Empirical Mode Decomposition in Julia

Usage

Install this way.

Pkg.add("https://github.com/jarrison/EMD.jl")

Set-up a signal to be decomposed using the EMD.

julia> using EMD, Plots
julia> t = LinRange(0,1.0,10^3)
julia> s = 3*sin.(2π*8*t) + sin.(2π*4*t)

Apply the decomposition with default values.

julia> imfs = sEMD(s)
julia> plot(imfs)

Typically we want fewer IMFs, the number of sifts will greatly affect the orthogonality of the resulting IMFs.

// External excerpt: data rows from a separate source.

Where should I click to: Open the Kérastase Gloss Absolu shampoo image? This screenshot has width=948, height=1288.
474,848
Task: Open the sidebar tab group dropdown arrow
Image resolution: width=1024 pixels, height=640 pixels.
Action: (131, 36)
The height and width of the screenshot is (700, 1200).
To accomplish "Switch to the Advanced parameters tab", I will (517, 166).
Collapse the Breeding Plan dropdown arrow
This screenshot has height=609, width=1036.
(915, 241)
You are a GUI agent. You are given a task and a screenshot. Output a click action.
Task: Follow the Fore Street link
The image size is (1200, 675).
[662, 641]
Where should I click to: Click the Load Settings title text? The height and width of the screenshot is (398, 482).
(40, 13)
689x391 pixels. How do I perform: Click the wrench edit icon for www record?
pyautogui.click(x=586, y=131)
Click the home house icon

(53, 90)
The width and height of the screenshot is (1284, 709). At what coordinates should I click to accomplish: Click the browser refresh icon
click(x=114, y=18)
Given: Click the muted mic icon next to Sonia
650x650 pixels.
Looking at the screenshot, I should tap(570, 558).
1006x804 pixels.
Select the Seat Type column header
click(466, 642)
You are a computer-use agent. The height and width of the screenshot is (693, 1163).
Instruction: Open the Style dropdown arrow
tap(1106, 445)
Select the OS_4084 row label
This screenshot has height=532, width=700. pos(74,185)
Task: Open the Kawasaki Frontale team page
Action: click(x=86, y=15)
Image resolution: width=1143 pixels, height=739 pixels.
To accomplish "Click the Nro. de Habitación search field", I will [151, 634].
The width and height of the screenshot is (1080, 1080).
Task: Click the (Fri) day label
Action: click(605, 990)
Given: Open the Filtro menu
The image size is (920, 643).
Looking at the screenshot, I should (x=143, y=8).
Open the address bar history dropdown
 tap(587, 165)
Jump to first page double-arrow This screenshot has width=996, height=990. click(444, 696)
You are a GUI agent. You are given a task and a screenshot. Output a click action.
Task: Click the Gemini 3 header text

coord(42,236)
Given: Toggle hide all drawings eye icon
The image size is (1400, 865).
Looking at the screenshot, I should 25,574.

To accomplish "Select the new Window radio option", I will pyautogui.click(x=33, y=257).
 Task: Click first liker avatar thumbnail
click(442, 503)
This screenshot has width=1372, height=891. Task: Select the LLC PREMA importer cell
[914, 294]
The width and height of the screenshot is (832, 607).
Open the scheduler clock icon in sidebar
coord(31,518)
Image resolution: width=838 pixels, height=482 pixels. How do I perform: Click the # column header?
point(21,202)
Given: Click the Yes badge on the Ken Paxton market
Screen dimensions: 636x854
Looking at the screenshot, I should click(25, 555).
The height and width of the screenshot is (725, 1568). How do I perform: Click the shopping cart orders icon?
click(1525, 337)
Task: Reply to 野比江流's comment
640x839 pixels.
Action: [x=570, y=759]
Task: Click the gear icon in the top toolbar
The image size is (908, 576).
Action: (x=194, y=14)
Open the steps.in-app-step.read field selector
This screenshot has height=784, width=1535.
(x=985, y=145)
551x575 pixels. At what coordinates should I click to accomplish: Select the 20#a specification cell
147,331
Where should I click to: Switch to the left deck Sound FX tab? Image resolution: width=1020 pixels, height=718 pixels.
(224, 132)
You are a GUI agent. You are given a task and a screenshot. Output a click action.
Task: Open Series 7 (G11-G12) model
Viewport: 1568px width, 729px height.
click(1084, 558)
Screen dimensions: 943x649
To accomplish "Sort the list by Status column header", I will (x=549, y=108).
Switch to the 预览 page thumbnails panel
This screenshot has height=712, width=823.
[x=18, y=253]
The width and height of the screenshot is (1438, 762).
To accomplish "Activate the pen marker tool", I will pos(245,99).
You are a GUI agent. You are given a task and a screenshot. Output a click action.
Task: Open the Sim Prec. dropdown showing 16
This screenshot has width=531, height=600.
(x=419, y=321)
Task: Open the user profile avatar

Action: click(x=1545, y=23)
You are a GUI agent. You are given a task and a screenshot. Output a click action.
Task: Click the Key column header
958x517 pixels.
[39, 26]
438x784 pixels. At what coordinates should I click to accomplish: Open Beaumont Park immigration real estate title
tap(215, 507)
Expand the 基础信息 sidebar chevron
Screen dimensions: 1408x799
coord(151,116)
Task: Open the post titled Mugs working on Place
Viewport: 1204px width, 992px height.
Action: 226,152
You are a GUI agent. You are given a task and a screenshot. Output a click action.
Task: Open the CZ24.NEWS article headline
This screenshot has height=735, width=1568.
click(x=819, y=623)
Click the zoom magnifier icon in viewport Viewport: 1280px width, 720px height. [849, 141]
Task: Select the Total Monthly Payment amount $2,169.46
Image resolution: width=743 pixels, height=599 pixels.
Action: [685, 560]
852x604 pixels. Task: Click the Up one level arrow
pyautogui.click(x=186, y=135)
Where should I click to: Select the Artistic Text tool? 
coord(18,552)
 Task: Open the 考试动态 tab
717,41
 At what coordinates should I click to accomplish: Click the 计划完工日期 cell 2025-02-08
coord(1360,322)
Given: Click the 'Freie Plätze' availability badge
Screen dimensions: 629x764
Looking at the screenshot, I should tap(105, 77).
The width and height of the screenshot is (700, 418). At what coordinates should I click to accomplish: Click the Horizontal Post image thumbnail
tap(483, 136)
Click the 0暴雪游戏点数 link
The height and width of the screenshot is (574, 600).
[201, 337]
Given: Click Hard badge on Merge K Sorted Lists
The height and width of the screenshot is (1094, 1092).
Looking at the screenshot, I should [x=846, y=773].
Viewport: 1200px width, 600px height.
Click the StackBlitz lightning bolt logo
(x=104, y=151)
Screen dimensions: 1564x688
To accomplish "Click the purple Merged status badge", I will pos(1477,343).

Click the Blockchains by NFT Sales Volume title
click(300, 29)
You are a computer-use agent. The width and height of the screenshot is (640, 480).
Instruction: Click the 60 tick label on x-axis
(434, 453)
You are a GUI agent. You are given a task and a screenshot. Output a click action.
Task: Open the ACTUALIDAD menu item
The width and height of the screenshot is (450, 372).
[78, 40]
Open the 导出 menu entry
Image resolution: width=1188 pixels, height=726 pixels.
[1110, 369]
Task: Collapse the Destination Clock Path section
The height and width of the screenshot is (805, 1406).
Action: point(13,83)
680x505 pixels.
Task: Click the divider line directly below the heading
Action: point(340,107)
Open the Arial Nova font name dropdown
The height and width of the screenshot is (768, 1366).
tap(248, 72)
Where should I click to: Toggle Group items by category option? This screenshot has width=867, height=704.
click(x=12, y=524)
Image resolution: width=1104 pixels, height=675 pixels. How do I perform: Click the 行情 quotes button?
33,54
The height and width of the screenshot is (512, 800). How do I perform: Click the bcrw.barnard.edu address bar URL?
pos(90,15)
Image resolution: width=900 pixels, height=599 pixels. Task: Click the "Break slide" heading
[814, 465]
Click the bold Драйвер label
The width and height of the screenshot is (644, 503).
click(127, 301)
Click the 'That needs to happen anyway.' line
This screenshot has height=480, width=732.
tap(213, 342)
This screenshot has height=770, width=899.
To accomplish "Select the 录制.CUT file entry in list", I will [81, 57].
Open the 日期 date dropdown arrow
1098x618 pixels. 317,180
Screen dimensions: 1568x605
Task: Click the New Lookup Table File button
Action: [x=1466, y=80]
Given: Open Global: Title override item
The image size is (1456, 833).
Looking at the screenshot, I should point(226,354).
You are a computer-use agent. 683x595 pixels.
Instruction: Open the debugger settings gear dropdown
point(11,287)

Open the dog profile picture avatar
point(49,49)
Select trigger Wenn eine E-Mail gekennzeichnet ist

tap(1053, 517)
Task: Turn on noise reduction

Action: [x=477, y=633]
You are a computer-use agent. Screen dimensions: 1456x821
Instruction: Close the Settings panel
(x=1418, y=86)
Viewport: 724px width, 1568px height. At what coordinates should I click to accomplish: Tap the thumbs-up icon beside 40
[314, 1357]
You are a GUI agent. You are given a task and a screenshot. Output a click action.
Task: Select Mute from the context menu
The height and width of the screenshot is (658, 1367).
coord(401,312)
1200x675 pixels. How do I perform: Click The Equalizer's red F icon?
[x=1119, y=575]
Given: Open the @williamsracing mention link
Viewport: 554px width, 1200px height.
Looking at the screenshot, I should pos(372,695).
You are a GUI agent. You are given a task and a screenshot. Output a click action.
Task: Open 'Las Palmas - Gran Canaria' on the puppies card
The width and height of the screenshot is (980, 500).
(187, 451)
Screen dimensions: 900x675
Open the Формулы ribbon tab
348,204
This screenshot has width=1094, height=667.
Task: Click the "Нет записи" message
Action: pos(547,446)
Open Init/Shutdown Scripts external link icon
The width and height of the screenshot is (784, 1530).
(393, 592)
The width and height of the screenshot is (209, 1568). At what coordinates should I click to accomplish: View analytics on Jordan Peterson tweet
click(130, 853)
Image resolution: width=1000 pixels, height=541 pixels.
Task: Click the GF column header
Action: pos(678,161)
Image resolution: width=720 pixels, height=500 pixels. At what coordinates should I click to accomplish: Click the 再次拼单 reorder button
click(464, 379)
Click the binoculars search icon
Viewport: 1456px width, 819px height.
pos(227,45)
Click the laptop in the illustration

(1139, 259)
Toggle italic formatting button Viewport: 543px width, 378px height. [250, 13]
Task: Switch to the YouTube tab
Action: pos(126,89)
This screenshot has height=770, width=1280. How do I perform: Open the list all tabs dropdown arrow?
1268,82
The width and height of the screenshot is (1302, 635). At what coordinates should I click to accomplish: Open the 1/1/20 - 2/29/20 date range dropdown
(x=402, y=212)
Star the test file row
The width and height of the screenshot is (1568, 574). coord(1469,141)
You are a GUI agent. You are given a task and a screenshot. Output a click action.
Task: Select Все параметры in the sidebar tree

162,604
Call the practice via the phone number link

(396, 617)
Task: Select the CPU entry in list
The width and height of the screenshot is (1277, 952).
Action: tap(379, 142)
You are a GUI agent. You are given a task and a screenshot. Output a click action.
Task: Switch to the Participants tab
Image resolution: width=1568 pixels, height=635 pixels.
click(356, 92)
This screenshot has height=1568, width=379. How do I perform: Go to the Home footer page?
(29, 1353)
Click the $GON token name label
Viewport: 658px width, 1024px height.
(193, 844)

julia> imfs = sEMD(s,maximfs=5, nsifts=2)
julia> plot(imfs)

References

sfEMD

Order-Statistics envelopes for extracting IMFs.
(1) Li, H.; Hu, Y.; Li, F.; Meng, G. Succinct and Fast Empirical Mode Decomposition. Mech. Syst. Signal Process. 2017, 85 (August 2015), 879–895.

bEMD

B-Spline midpoint interpolation method.
(2) Li, H.; Wang, C.; Zhao, D. An Improved EMD and Its Applications to Find the Basis Functions of EMI Signals. 2015, 2015.